INPUT DATA:
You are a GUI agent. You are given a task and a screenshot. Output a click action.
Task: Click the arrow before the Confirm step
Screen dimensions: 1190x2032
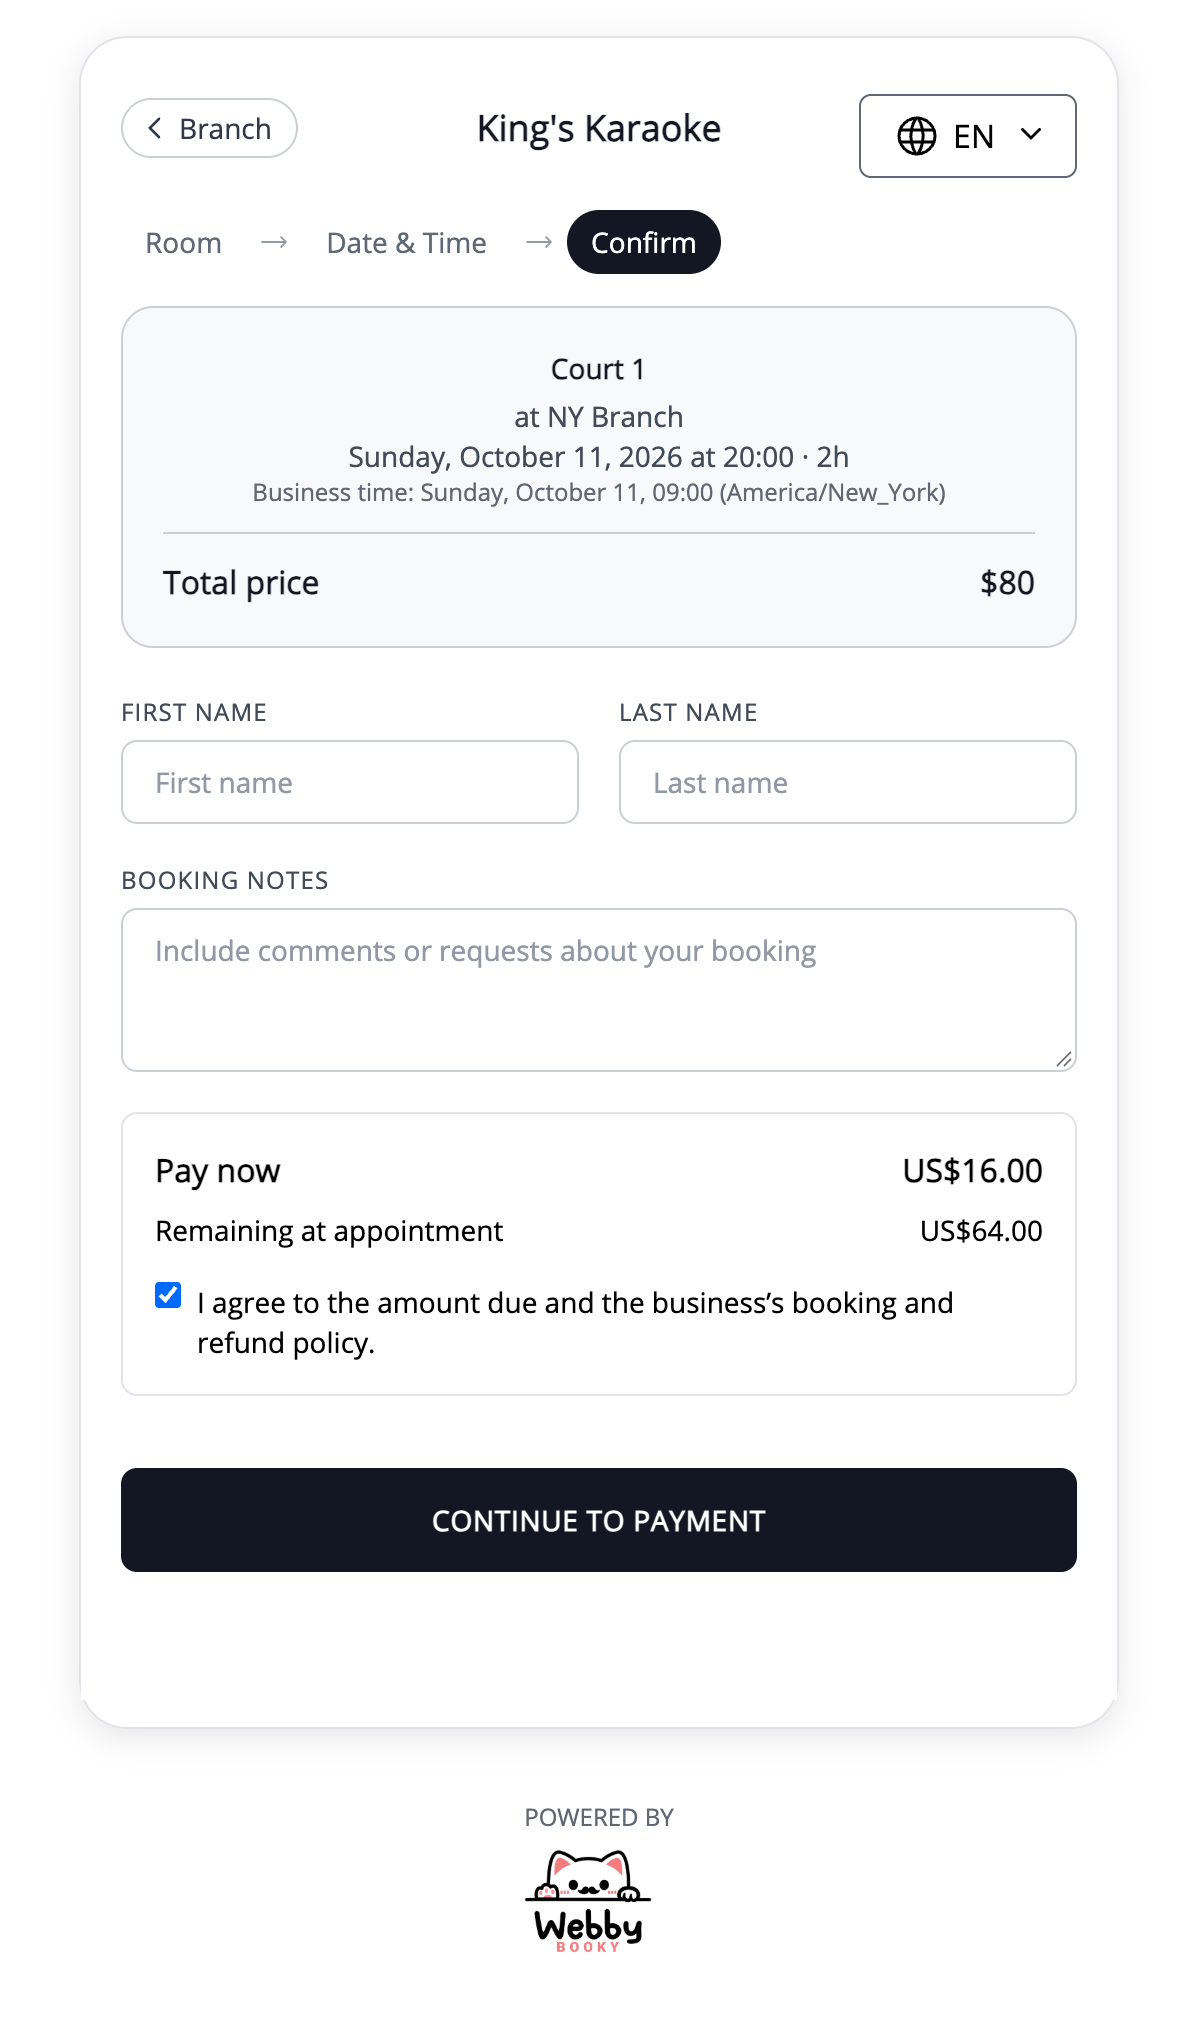pos(539,243)
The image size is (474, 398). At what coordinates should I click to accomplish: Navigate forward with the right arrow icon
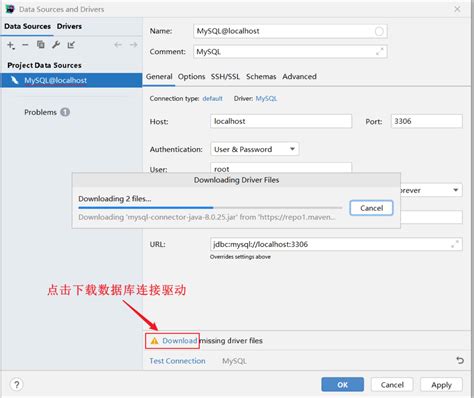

THE TASK:
Retype each entry above character for character; pictures stay out.

ANSWER BELOW:
You are a GUI agent. You are given a task and a screenshot. Output a click action.
Task: Click the arrow before the Confirm step
Screen dimensions: 1190x2032
pos(539,243)
The image size is (474, 398). At what coordinates should I click to accomplish: Navigate forward with the right arrow icon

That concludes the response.